Cheeseburger Casserole

January 03, 2023

 Cheeseburger Casserole


For a quick midweek meal, this recipe for meaty, cheesy casserole is ideal. To make a homemade version of the classic Hamburger Helper, combine browned ground beef, cheddar cheese, macaroni, and pantry goods.



Ingredients :

  • 340 grams (12 ounces) of elbow macaroni, dried (about 6 cups dry pasta)
  • 1 1/2 pounds of beef, ground (I like 80:20)
  • Oregano, two tablespoons
  • 1 teaspoon sea salt, plus additional salt to season the pasta water as desired
  • Black pepper, 1 teaspoon
  • One tablespoon of chili powder
  • 1 teaspoon of cumin, ground
  • 2 tablespoons of butter
  • 1 tablespoon of minced garlic and half a cup of yellow onion
  • 1/fourth cup tomato puree
  • 125 ml of thick cream
  • 1/four cup of chicken stock
  • A half-teaspoon each of dried parsley and basil
  • Monterey Jack cheese, divided into two cups.
  • 2 cups of split shredded cheddar cheese


STEPS :

     1. Preheat the oven to 400°F :


     2. Boiled the pasta :

Start the boiler with a sizable pot of salted water (1 tablespoon salt for every 2 quarts of water).

The dry pasta should be added to the boiling water once it has reached a rolling boil. Cook it, uncovered, stirring occasionally, for 9 to 11 minutes, or until it is mostly cooked through but still slightly firm to the bite.

Drain the food in a colander, then set it aside.


     3. Cook the ground beef :

Heat a sizable skillet over medium heat while the pasta cooks, then add the ground meat.

Add oregano, sea salt, black pepper, chili powder, and ground cumin to the dish as seasonings. Cook for about 5 minutes, stirring periodically, or until the beef is browned and no longer pink.

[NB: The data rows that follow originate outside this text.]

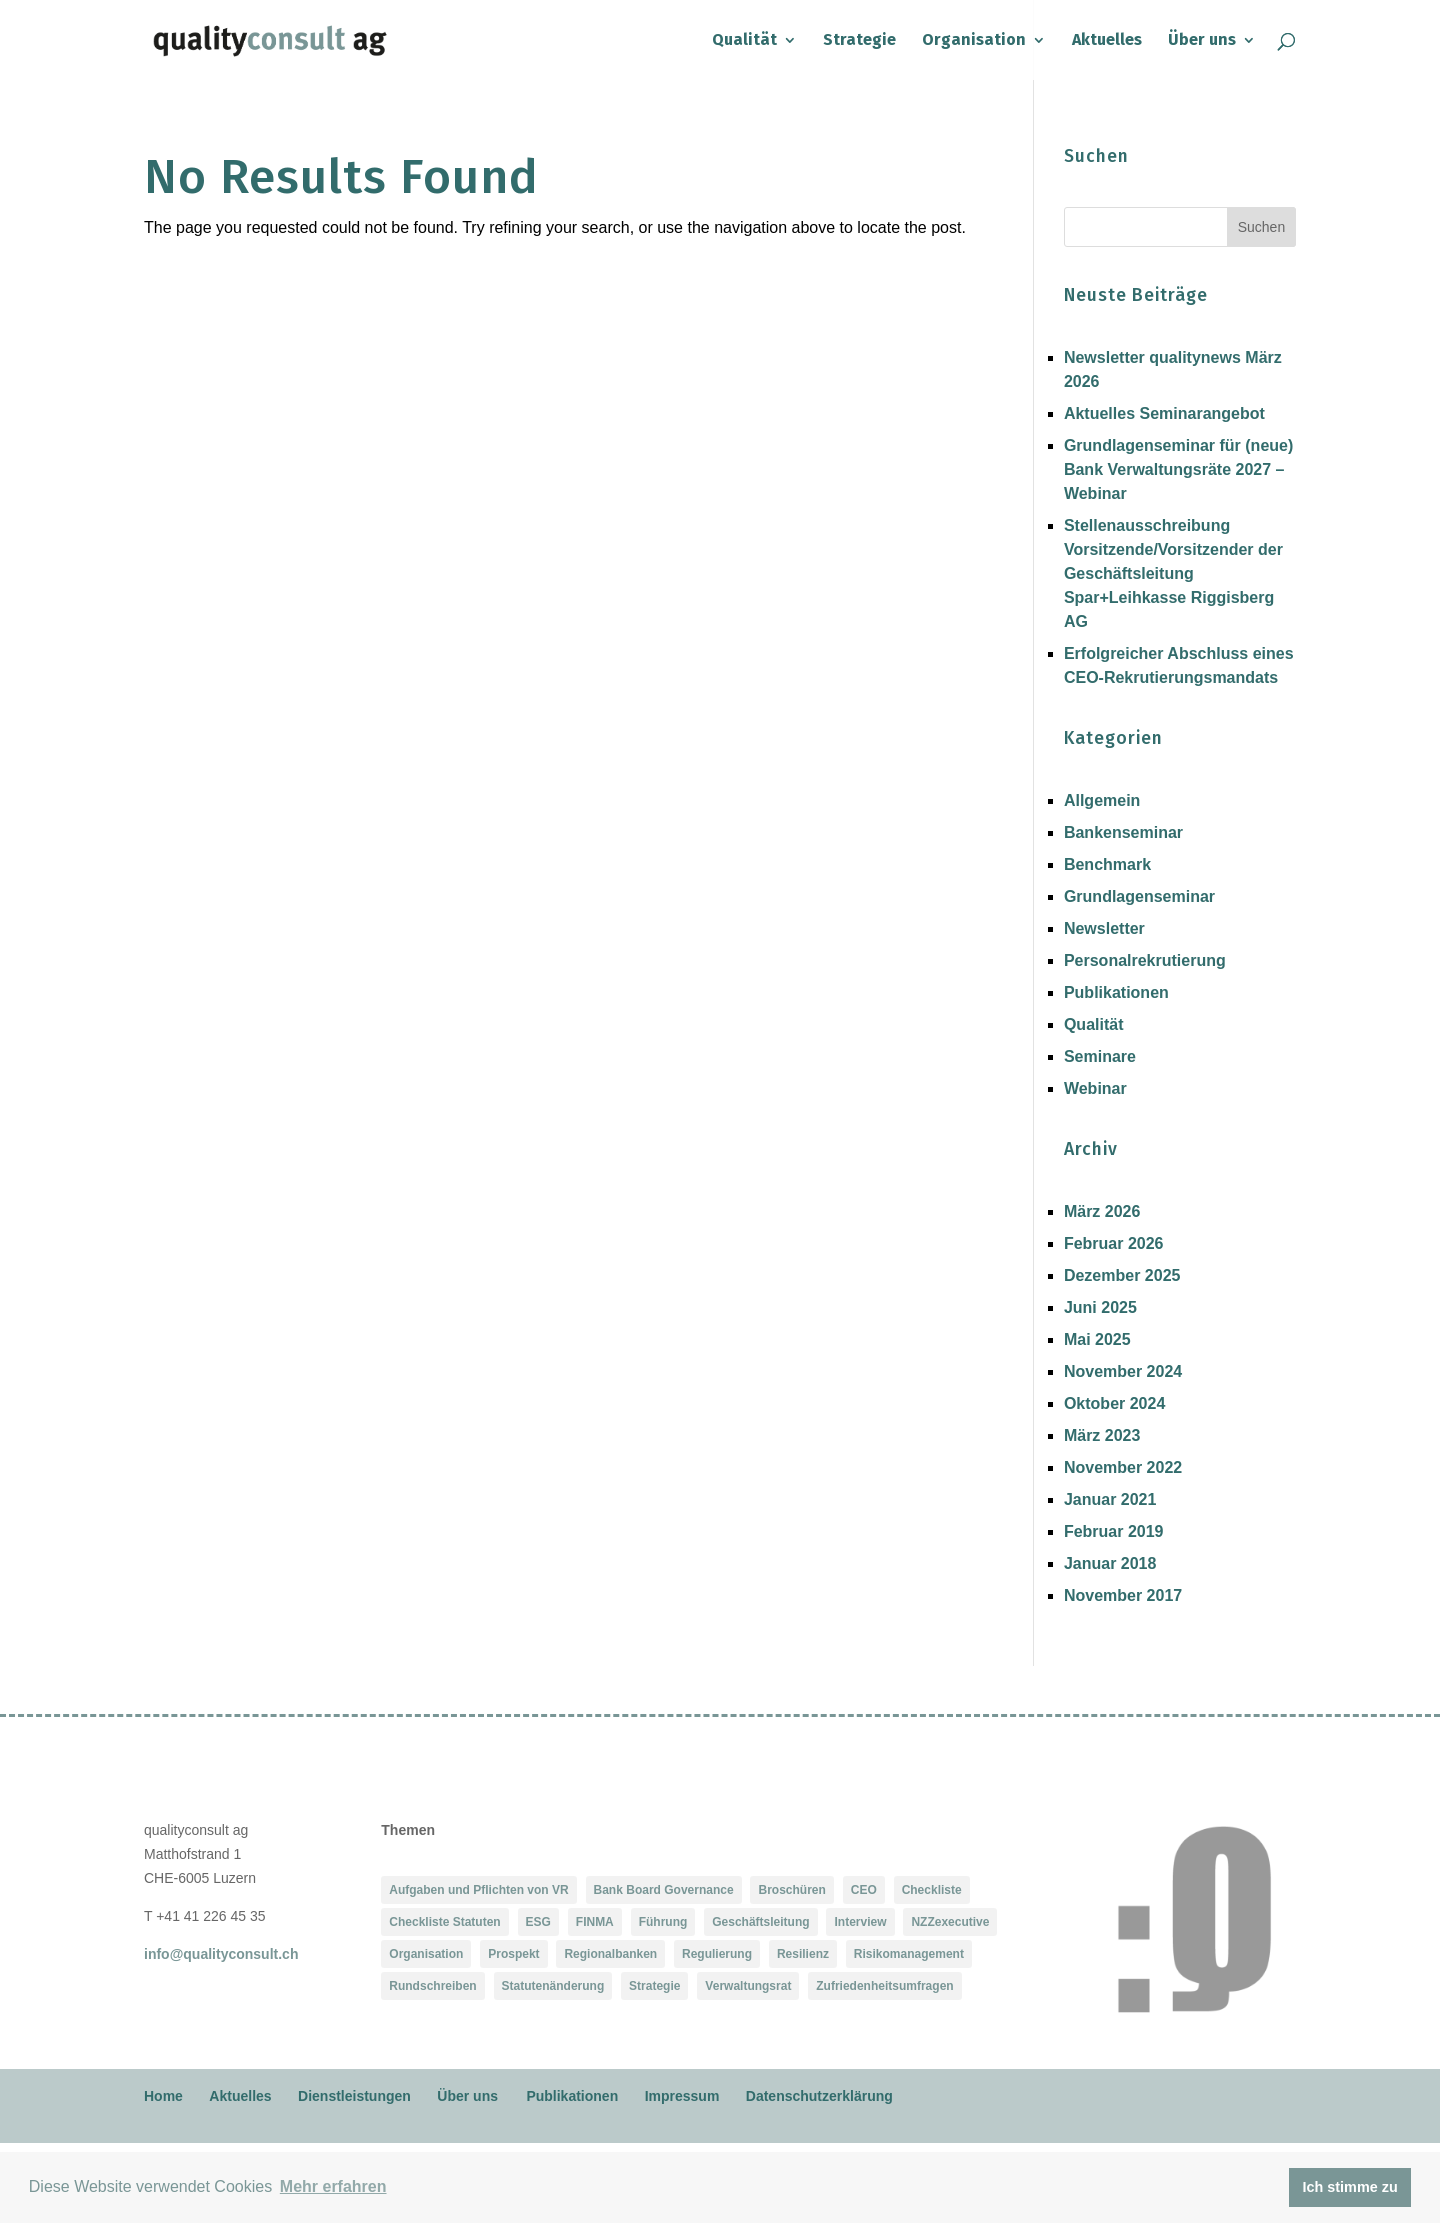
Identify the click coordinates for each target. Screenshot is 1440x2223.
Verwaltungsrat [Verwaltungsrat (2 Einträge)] (748, 1986)
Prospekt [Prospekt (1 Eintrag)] (513, 1954)
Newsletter (1104, 928)
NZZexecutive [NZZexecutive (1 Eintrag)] (950, 1922)
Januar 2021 (1110, 1499)
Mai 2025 (1097, 1339)
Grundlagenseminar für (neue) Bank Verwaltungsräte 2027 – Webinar (1178, 469)
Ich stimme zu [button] (1350, 2187)
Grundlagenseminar (1139, 896)
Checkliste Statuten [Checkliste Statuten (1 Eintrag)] (444, 1922)
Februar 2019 (1114, 1531)
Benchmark (1107, 864)
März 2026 (1102, 1211)
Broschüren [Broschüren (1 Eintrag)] (791, 1890)
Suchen (1261, 227)
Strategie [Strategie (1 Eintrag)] (654, 1986)
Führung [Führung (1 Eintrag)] (663, 1922)
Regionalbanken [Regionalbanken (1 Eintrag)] (610, 1954)
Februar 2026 (1114, 1243)
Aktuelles (1107, 41)
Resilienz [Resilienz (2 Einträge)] (803, 1954)
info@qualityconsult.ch (221, 1954)
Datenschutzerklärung (819, 2096)
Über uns (1202, 41)
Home (163, 2096)
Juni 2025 (1100, 1307)
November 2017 (1123, 1595)
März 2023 (1102, 1435)
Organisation (974, 41)
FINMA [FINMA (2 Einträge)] (595, 1922)
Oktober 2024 (1114, 1403)
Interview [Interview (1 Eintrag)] (860, 1922)
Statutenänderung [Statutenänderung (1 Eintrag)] (553, 1986)
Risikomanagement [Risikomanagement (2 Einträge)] (909, 1954)
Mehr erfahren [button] (333, 2186)
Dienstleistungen (354, 2096)
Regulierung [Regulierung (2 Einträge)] (717, 1954)
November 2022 (1123, 1467)
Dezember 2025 (1122, 1275)
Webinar (1095, 1088)
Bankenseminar (1123, 832)
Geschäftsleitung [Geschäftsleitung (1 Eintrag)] (760, 1922)
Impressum (682, 2096)
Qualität (744, 41)
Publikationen (1116, 992)
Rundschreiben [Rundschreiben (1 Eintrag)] (432, 1986)
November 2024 (1123, 1371)
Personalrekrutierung (1145, 960)
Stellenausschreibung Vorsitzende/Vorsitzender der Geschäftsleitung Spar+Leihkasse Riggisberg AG (1173, 573)
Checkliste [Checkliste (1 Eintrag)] (932, 1890)
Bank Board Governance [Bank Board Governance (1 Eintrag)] (664, 1890)
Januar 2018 (1110, 1563)
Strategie (859, 41)
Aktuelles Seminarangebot (1164, 413)
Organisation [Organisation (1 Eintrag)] (426, 1954)
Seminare (1100, 1056)
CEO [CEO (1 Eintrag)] (864, 1890)
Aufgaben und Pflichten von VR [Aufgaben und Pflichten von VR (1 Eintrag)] (478, 1890)
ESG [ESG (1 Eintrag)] (538, 1922)
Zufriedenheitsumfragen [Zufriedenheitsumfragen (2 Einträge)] (884, 1986)
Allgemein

     4. Add the butter and aromatics : 

To the skillet with the ground beef, add the tomato puree, onion, garlic, and butter. Stir everything together completely.


     5. Combine the pasta and ground beef :

Stir in the cooked pasta after adding it to the beef mixture. Add the 1 1/2 cups of shredded Monterey Jack cheese and 1 cup of shredded cheddar cheese, along with the heavy whipping cream, chicken stock, parsley, and basil. Stir everything together.


     6. Add to a casserole dish :

No need to oil the dish before transferring. Sprinkle the remaining cheese on top.


     7. Bake :

Until the cheese is browned and bubbling, bake the dish for 15 to 20 minutes.


     8. Serve and store :

Serve the casserole immediately to make it looser. Allow the dish to rest for 10 minutes before serving so that it retains some of its shape.

The casserole keeps for 3 to 4 days in the refrigerator when stored in an airtight container.

By keeping it in an airtight container for up to three months, you may even freeze it. To reheat, use a microwave or an oven set to 350°F until well warm (this will depend on the portion size you are reheating).